Pagina:
Favelas: Oltre la povertà e la paura


Raúl Zibechi

La favela è un mondo complesso nel quale convivono la povertà e la violenza della polizia e del narcotraffico. Ad un primo sguardo sembra lo spazio più difficile per costruire alternative dal basso e da sinistra. Nonostante ciò, centinaia di attivisti l’hanno scelta come luogo dove creare il nuovo.

L’auto passa quasi rasentando due grosse volumi di cemento di un metro di altezza. Un piccolo errore di calcolo e la lamiera finirebbe rovinata. “Da qui non passa il caveirão”, dice qualcuno, riferendosi al veicolo blindato costruito soprattutto per far entrare la Polizia Militare nelle favelas. “Nemmeno passano le pattuglie”, festeggia un terzo. L’entrata alla Comunità Chico Mendes nel Morro de Chapadão, zona nord di Rio de Janeiro, è stata ristretta per i corpi repressivi.

Saliamo il pendio verso l’alto per strade strette e ben pavimentate, tra case semplici ma curate. In pochi minuti giungiamo al locale del Movimento delle Comunità Popolari (MCP), una enorme porta di ferro al lato di un piccolo e accurato magazzino che vende alimenti e prodotti di pulizia. “Non vendiamo sigarette”, dice una voce di donna. Con serenità e fermezza aggiunge: “Fanno male alla salute”.

Il portone si apre su un ampio patio coperto con in fondo uffici e sale riunioni e un secondo piano con altri saloni. Un enorme cartello avverte contro il consumo di alcol e in un altro lato del patio un altro cartello più grande illustra le dieci “colonne del movimento”: economia, religione liberatrice, famiglia, salute, casa, scuola, sport, arte, ozio e infrastrutture. Le chiamano colonne perché sono i pilastri dell’organizzazione, identificate secondo le “necessità dei settori popolari”.

Un uomo basso e robusto di circa 60 anni offre acqua fresca per attenuare il tremendo calore carioca, e invita a girare per gli spazi. Tutto avviene come in un film al rallentatore, con molta calma, forse per contrastare il calore. Appare la donna del magazzino, Janduir, che ci dice che ambedue sono stati i primi militanti del MCP a giungere nella favela, più di venti anni fa, quando le case erano di legno, precarie e piccole.

Una comunità differente

La principale differenza tra la Comunità Chico Mendes e le altre favelas è che si è insediata a seguito di una occupazione o invasione, non dall’aggregazione con il contagocce di famiglie e persone. Qui le persone erano già organizzate prima dell’occupazione del morro (colle, ndt), giunsero tutte insieme e cominciarono a costruire le case e il quartiere. Erano militanti di sinistra che avevano deciso di mettere all’insediamento il nome del più simbolico organizzatore dei raccoglitori di caucciù, assassinato dai proprietari terrieri nel 1988.

Estratto del dataset:
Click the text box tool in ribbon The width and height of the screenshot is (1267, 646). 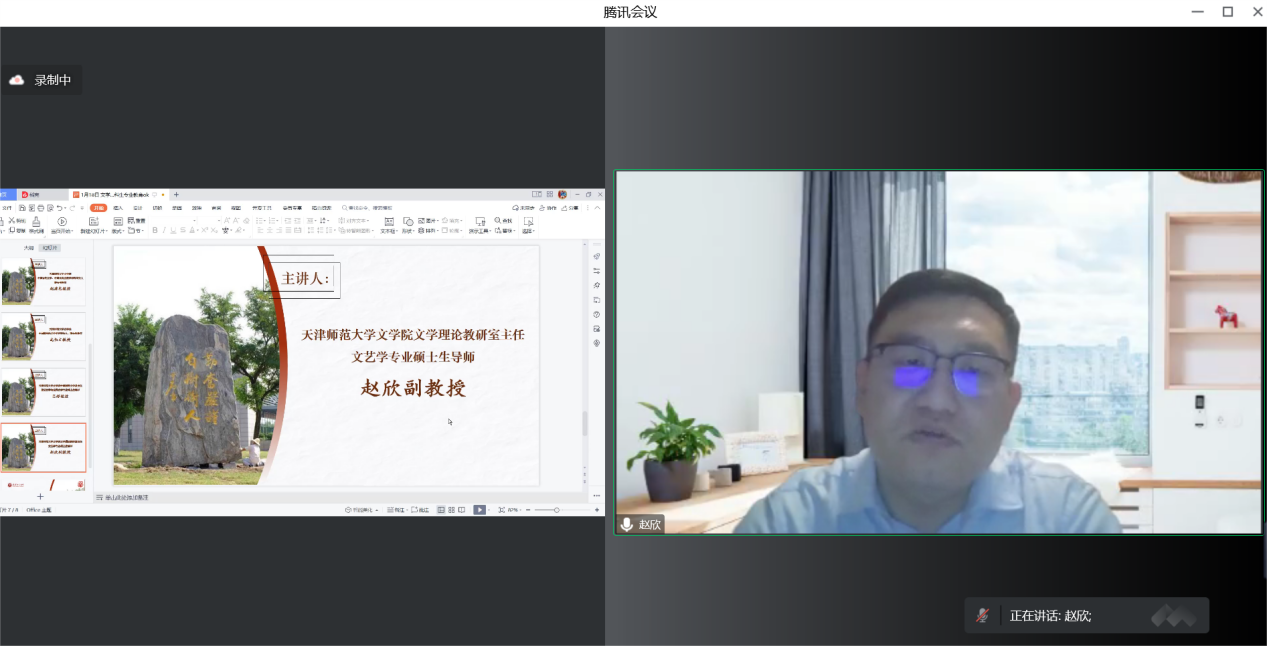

Compiti da svolgere:
a. Nell'articolo sulle favelas, in che anno fu assassinato l'organizzatore dei raccoglitori di caucciù da cui prende nome la comunità?
b. Per favore, prosegui l'articolo sulle favelas a partire dall'ultima frase riportata.

Risposte ai compiti:
a. Nel 1988.

b.
Ora la comunità ha circa 25 mila abitanti, ma Gelson ricorda che quando giunsero dovettero fare mutirão (lavoro collettivo) per collegare decine di tubi ad una fonte d’acqua a 300 metri. Usciva appena un filo d’acqua e bisognava fare una fila perfino di quattro ore per riempire una latta. “La gente ha lottato ed è riuscita ad avere acqua, luce, fognature e anche lavori per asfaltare le strade”, spiega Gelson. Le difficoltà ora sono altre: “Le cose sono lontane, i prezzi sono alti, entrare e uscire dalla comunità è molto difficile per la violenza del traffico (di droga)”.

Ricordano che la prima nidiata di militanti che formarono la comunità oggi non c’è più; alcuni furono assassinati dai trafficanti e altri scomparsero, si pensa sequestrati. Quella generazione si scontrò duramente con il traffico (di droga) per impedire che si insediasse nella comunità. Ora lavorano in un altro modo, meno ideologizzato, evitando lo scontro con nemici più forti, come la polizia e il narcotraffico, e soprattutto “costruendo potere popolare”.

I primi passi nella Chico Mendes li fecero organizzando campionati di calcio con squadre di maschi e di donne. Fu il modo di farsi apprezzare dagli abitanti, di guadagnare la loro fiducia, di ottenere un luogo. A Gelson gli piace molto il calcio e lo pratica.

Quasi 20 anni fa hanno creato il gruppo di sostegno scolastico, che riceve 70 bambini e bambine dai 2 ai 14 anni in due turni con quattro maestre e due aiutanti. Hanno formato una rete d’appoggio a questa scuola per finanziare lo stipendio delle maestre. Sei anni fa hanno creato un asilo infantile per le madri della comunità, che ha già 20 bambini in due turni, con tre assistenti.

I due gruppi dell’educazione sono sostenuti dai genitori, che apportano denaro e realizzano attività per raccogliere fondi. Una volta al mese fanno un’assemblea per dibattere sul funzionamento delle scuole e cercare di risolvere i problemi in modo collettivo. L’asilo funziona in uno spazio, di fronte al salone centrale, e il sostegno scolastico, nel patio del principale edificio del movimento.

L’area o colonna dell’economia è la più importante. C’è un Gruppo di Vendite Collettive di sette persone che hanno a loro carico il magazzino dei prodotti per l’alimentazione, dove si riforniscono circa 150 abitanti. Questo gruppo ha aperto da poco tempo, a partire da un prestito del Gruppo di Investimento Collettivo (Gic), una baracca di materiali da costruzione servita da due persone del movimento. Dieci famiglie sono organizzate intorno al Gruppo di Acquisti Collettivi, che permette di comprare in grandi quantità ottenendo prezzi più bassi di quelli di mercato.

Dopo hanno formato un Gruppo di Produzione Collettiva, nel quale cinque famiglie producono saponi, detergenti, disinfettanti e ammorbidenti con l’olio vegetale usato. Ha cominciato facendo una campagna in difesa dell’ambiente e ora vende i propri prodotti ad una cooperativa del governo di Rio de Janeiro.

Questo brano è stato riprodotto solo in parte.